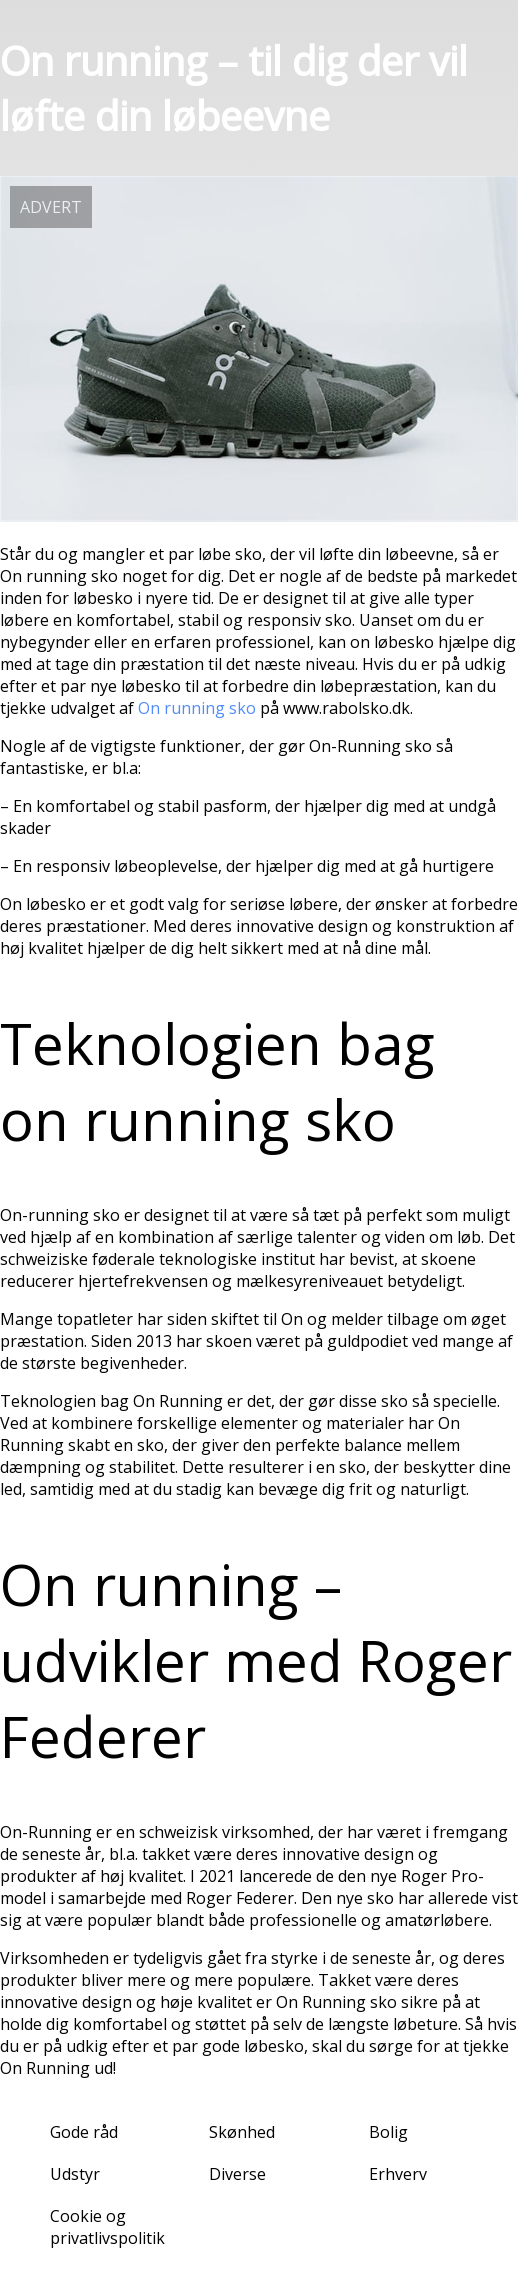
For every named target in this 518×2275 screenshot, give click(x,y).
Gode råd (84, 2132)
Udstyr (75, 2174)
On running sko (197, 708)
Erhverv (398, 2174)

__PROBLEM DETAILS__: In the records, replace "screenshot" with "page" and reproduce the lines with no other alteration, leaving out the pictures.

__RESULT BELOW__:
For every named target in this 518×2275 page, give click(x,y).
Gode råd (84, 2132)
Udstyr (75, 2174)
On running sko (197, 708)
Erhverv (398, 2174)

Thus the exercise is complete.